WhatADifferenceADayMakes

By Veronica

Street light

This isn't the best photo I took today, but it's the most unrepeatable and fits the theme best. A snatched photo out of the window, so a lot less thought and care went into it than into yesterday's photo! All part of the ups and downs of blip. Thank you everyone for all the comments, stars, and hearts yesterday. I will try to get round and thank everyone individually, but it will take a while.

We are so elderly now that we get invited to the old people's Christmas lunch, laid on by the Mairie. It's always enjoyable though; a four course meal cooked by the local restaurant, plenty of wine, and an opportunity to have a good gossip. In previous years, there has been dancing to very bad live music. But this year the Occitan class from Fabrezan provided the post-prandial entertainment, in the form of a play they'd written themselves, in Occitan of course. You wouldn't expect anything brilliant from this description, but actually we really enjoyed it -- despite not understanding half of it. In any case it was short and the plot, such as it was, very simple, drawing on the drama of a young couple going off to Paris to work, and then returning to the village and getting married.

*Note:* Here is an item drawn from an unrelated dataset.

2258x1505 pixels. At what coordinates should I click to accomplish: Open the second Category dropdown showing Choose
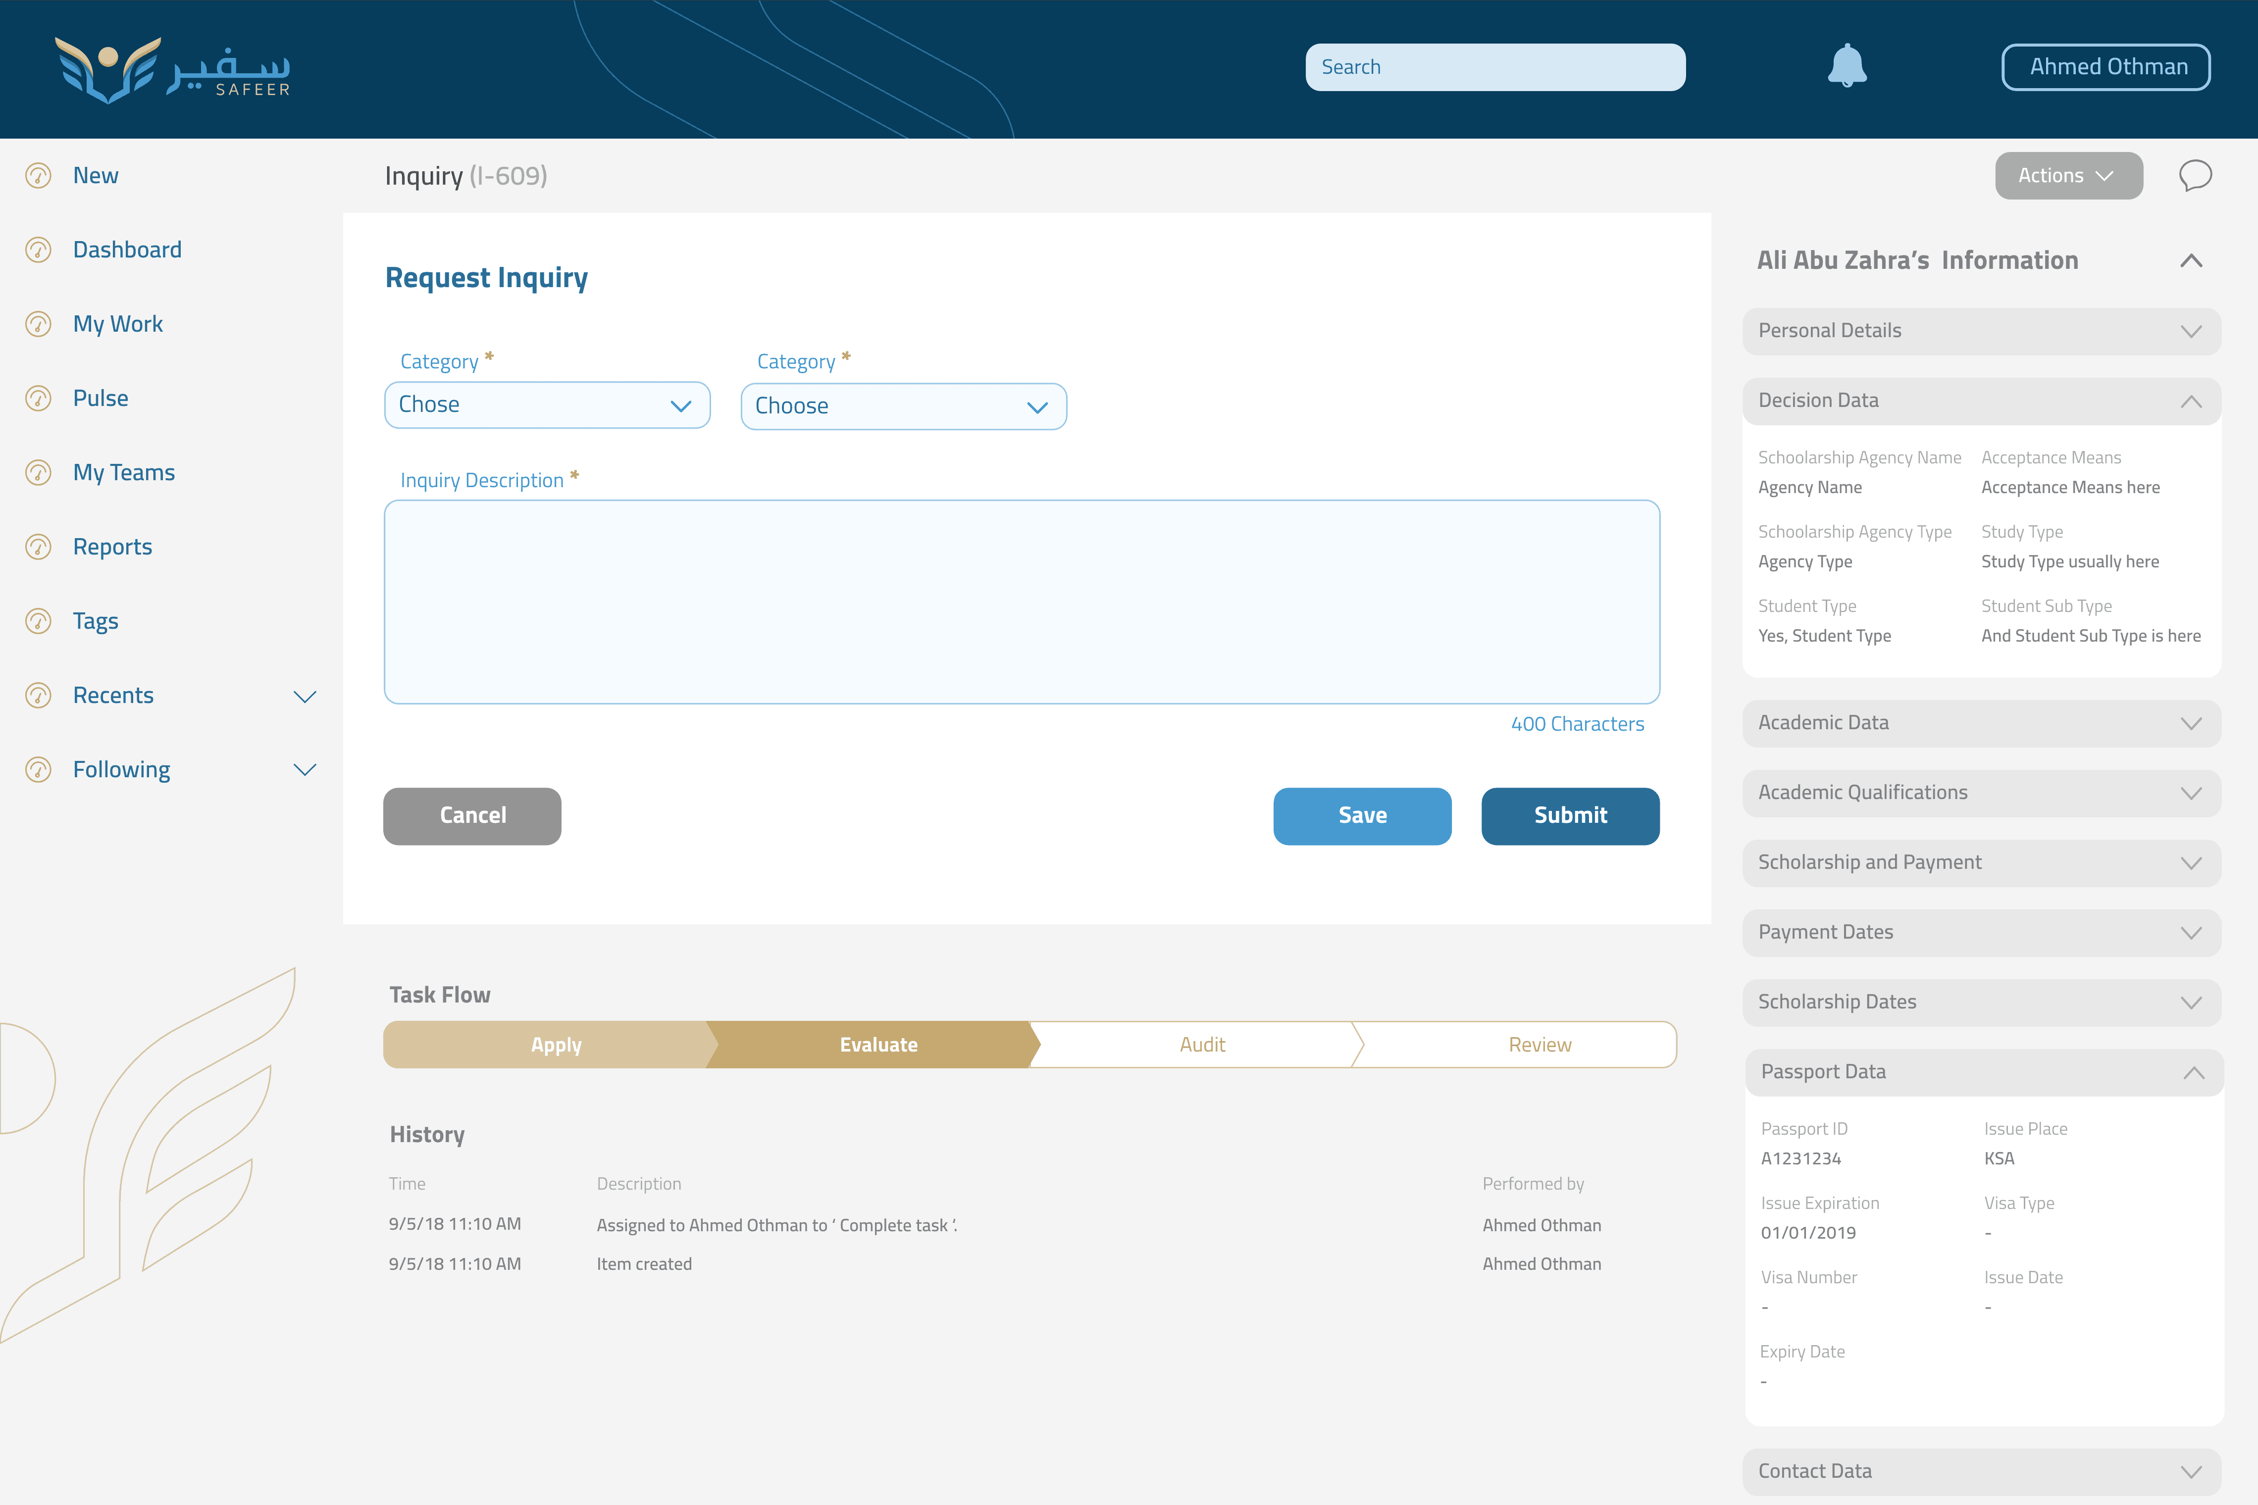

What made it such fun was that the actors were playing themselves, or more likely their grandparents. The gestures, expressions, accents, and tones of voice were completely natural and conveyed everything you needed to know, without understanding the words. There was the odd in-joke too; the former mayor of Fabrezan is renowned for always getting up and singing Que la Montagne est Belle at the annual Bastille Day dinner. He duly sang it here, translated into Occitan by La Sauze.